Je le dis extrêmement clairement, car certaines personnes tentent d’être vagues sur le « radicalisme » et prétendent qu’il n’existe pas. Voici les représentants typiques de la philosophie dont je parle (ordre aléatoire) : Pierre Rochard, Saifedean Ammous, Greg Maxwell (retraité), Jimmy Song, Samson Mow, Francis Pouliot, Adam Back, Michael Saylor, Marty Bent/Matt Odell, Jack Mallers, Giacomo Zucco, Parker Lewis, Cory Klippstein, Max Keiser, ainsi que d’innombrables utilisateurs anonymes de Twitter aux yeux de laser.

Je suis la personne appropriée pour écrire cet article, car je suis un soutien très actif et connu de Bitcoin depuis au moins dix ans. Je comprends la mentalité des partisans de Bitcoin et maîtrise son histoire et son idéologie. Je détiens et soutiens Bitcoin, j'investis dans des entreprises liées à Bitcoin et je souhaite sa réussite. En même temps, je suis un critique interne de l'idéologie bitcoiniste fondamentaliste, que je ne partage pas personnellement. J'ai rompu publiquement en 2022 avec l'idéologie extrémiste de Bitcoin. À posteriori, c'est une décision dont je suis fier et reconnaissant.

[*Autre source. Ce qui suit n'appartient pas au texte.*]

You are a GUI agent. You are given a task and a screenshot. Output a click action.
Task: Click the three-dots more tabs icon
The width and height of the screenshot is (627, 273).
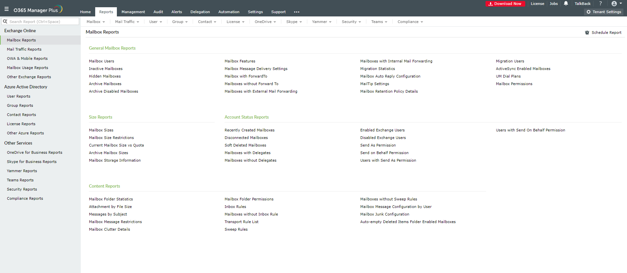(x=296, y=12)
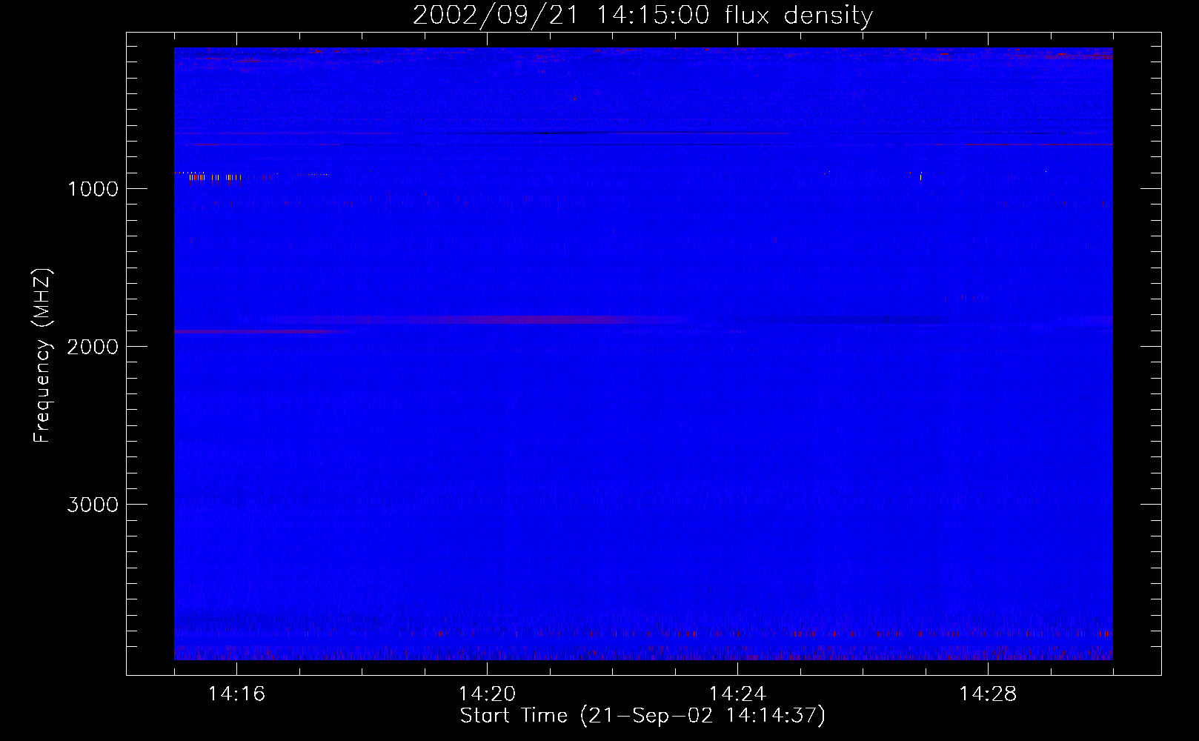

Je ne citerai pas individuellement des exemples de ces croyances ou prédictions et ne les attribuerai pas à des extrémistes spécifiques. Cet article vise à être un récit de première main de la sous-culture à laquelle j’appartiens et à laquelle je participe, et non une étude anthropologique académique. J’ai rédigé ce texte sur la base de mes souvenirs personnels des dix dernières années. Les extrémistes savent qu’ils ont dit ces choses, et moi aussi je sais qu’ils les ont dites. Vous devez me croire lorsque je rapporte fidèlement ce que j’ai vu.

C'était le prix du Bitcoin lorsque j'ai rédigé ce brouillon initial. Depuis, il a augmenté, mais l'analyse globale reste valable.

Le volume des transactions sur le Lightning Network est réputé difficile à mesurer avec précision, mais une estimation de River pour 2025 indique un chiffre d'affaires mensuel de 1,17 milliard de dollars américains.